If we can so misunderstand, well then, why have we invented the word love in the first place.

Jerry in The Zoo Story

Edward Albee's The Zoo Story centers about two themes: the polarization of modern society and the difficulty of human communication. To date, most commentators have viewed Peter, the representative of "those who have," the insiders of modern society, as the chief obstacle to any real communication; whereas Jerry is seen as one filled with compassion for his fellow beings, willing to sacrifice himself to save them. For example, for Rose Zimbardo, Jerry is a Christ-figure in a "modernized scene of Gethsemane" and the theme is one of "human isolation and salvation through sacrifice."1 Peter she conceives as Everyman who will not reveal his true self for fear of being "known" as a person. Jerry, on the other hand, is seen as desperately desiring to "know," to reach an understanding with another. Charles R. Lyons sees Jerry as attempting two means to establish some contact: "compassion" (with the dog) and "an act of sacrifice" (with Peter).2 Jerry's sacrifice is compassionate, Lyons maintains, because "it functions to initiate Peter into an acute awareness of his reality."3 George E. Wellwarth adds another dimension to this portrait of a compassionate, self-sacrificing character when he notes that Jerry represents for him "the person cursed (for in our society it undoubtedly is a curse) with an infinite capacity for love" and thus he sees the drama as "about the maddening effect that enforced loneliness of the human condition" has on such a person.4

But if Jerry, representative of the alienated, the permanent transient, "the outsider," does indeed have such an "infinite capacity for love," why then do all his attempts to achieve communication fail? Does the fault always lie with the other—with all "the pretty little girls," with the dog, as well as with Peter? Or perhaps is Jerry himself, the other half of polarized society, at least equally culpable for the isolated condition, the zoo of cages each man constructs for himself?

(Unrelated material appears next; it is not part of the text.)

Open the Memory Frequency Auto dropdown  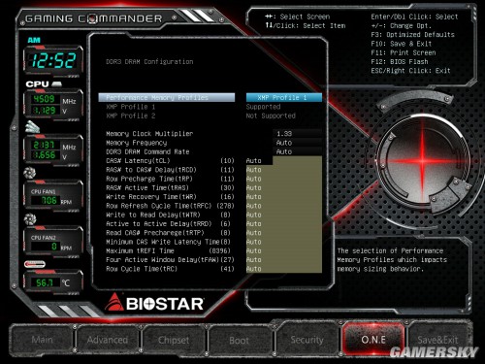tap(298, 143)
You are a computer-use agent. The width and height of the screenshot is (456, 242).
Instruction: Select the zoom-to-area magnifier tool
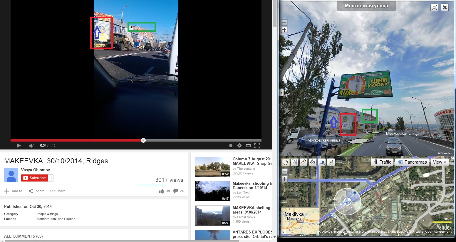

Perhaps Jerry's universal predicament is best summarized by Eric Fromm in The Art of Loving:

Man—of all ages and cultures—is confronted with the solution of one and the same question: the question of how to overcome the separateness, how to achieve union, how to transcend one's own individual life and find atonement.5

The "solution" is of course to overcome separateness through "love," but this essentially involves giving, not receiving. Longfellow remarked that love gives itself; it is not bought, bringing to mind the New Testament, which tells us that God so loved the world, He gave His only begotten Son. This giving, in Fromm's words, "implies to make the other person a giver also and they both share in the joy of what they have brought to life."6 Thus the question arises: if man is impotent, that is, unable to produce love in another or he himself the object of love, may it not be because he has not truly given of himself or perhaps has found that he is incapable of such selflessness? On this point it is necessary to analyze closely the pattern of Jerry's attempts to "love," in the sense of establishing an "I/Thou" relationship with another.

Essentially our knowledge of these attempts falls into three categories. First, scattered throughout the play we have a series of facts about his past and present life. Second, in the lengthy sequence of "Jerry and the Dog" we hear of his deeds—since communication with an animal must be established by deeds, not words. Finally, there is the main action of the piece, an essentially verbal confrontation with Peter.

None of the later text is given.